## Action item:
Every record has to be written out exactly, with no line missing.

-- Opening Marker --

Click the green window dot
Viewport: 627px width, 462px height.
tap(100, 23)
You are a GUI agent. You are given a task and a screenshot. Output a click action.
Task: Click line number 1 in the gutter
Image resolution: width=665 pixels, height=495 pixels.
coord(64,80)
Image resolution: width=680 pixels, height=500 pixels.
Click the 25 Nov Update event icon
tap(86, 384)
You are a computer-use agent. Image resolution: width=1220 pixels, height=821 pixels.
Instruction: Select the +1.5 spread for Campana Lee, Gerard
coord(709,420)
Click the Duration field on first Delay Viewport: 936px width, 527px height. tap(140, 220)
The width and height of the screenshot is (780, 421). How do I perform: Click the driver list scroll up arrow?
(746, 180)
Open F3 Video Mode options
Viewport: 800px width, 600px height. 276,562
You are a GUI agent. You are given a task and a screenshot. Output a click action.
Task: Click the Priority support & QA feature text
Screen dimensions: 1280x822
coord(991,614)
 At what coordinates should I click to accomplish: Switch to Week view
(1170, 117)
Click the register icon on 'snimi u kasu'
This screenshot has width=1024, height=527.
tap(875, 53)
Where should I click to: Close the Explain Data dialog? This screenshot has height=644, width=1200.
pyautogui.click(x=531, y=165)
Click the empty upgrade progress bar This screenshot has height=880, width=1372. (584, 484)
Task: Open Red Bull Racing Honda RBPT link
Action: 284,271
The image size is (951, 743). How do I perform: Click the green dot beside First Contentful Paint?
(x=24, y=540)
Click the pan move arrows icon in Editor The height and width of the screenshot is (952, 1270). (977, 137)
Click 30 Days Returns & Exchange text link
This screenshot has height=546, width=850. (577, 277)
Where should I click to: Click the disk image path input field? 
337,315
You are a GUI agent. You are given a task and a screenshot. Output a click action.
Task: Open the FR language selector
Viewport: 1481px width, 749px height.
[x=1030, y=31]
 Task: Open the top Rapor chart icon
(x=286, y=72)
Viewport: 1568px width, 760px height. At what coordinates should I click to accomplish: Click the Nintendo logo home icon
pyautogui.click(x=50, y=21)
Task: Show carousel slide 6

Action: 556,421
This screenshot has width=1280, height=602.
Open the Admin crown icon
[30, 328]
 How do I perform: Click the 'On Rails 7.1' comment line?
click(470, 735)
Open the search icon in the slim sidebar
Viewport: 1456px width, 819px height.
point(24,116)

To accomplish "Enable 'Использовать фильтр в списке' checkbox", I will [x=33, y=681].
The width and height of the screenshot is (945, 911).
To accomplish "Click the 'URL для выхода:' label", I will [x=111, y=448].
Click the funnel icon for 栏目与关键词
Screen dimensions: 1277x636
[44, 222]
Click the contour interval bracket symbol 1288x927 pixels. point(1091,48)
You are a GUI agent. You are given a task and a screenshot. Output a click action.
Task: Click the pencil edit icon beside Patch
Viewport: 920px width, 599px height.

-- Closing Marker --

## Written reply:
Click the green window dot
Viewport: 627px width, 462px height.
tap(100, 23)
You are a GUI agent. You are given a task and a screenshot. Output a click action.
Task: Click line number 1 in the gutter
Image resolution: width=665 pixels, height=495 pixels.
coord(64,80)
Image resolution: width=680 pixels, height=500 pixels.
Click the 25 Nov Update event icon
tap(86, 384)
You are a computer-use agent. Image resolution: width=1220 pixels, height=821 pixels.
Instruction: Select the +1.5 spread for Campana Lee, Gerard
coord(709,420)
Click the Duration field on first Delay Viewport: 936px width, 527px height. tap(140, 220)
The width and height of the screenshot is (780, 421). How do I perform: Click the driver list scroll up arrow?
(746, 180)
Open F3 Video Mode options
Viewport: 800px width, 600px height. 276,562
You are a GUI agent. You are given a task and a screenshot. Output a click action.
Task: Click the Priority support & QA feature text
Screen dimensions: 1280x822
coord(991,614)
 At what coordinates should I click to accomplish: Switch to Week view
(1170, 117)
Click the register icon on 'snimi u kasu'
This screenshot has width=1024, height=527.
tap(875, 53)
Where should I click to: Close the Explain Data dialog? This screenshot has height=644, width=1200.
pyautogui.click(x=531, y=165)
Click the empty upgrade progress bar This screenshot has height=880, width=1372. (584, 484)
Task: Open Red Bull Racing Honda RBPT link
Action: 284,271
The image size is (951, 743). How do I perform: Click the green dot beside First Contentful Paint?
(x=24, y=540)
Click the pan move arrows icon in Editor The height and width of the screenshot is (952, 1270). (977, 137)
Click 30 Days Returns & Exchange text link
This screenshot has height=546, width=850. (577, 277)
Where should I click to: Click the disk image path input field? 
337,315
You are a GUI agent. You are given a task and a screenshot. Output a click action.
Task: Open the FR language selector
Viewport: 1481px width, 749px height.
[x=1030, y=31]
 Task: Open the top Rapor chart icon
(x=286, y=72)
Viewport: 1568px width, 760px height. At what coordinates should I click to accomplish: Click the Nintendo logo home icon
pyautogui.click(x=50, y=21)
Task: Show carousel slide 6

Action: 556,421
This screenshot has width=1280, height=602.
Open the Admin crown icon
[30, 328]
 How do I perform: Click the 'On Rails 7.1' comment line?
click(470, 735)
Open the search icon in the slim sidebar
Viewport: 1456px width, 819px height.
point(24,116)

To accomplish "Enable 'Использовать фильтр в списке' checkbox", I will [x=33, y=681].
The width and height of the screenshot is (945, 911).
To accomplish "Click the 'URL для выхода:' label", I will [x=111, y=448].
Click the funnel icon for 栏目与关键词
Screen dimensions: 1277x636
[44, 222]
Click the contour interval bracket symbol 1288x927 pixels. point(1091,48)
You are a GUI agent. You are given a task and a screenshot. Output a click action.
Task: Click the pencil edit icon beside Patch
Viewport: 920px width, 599px height.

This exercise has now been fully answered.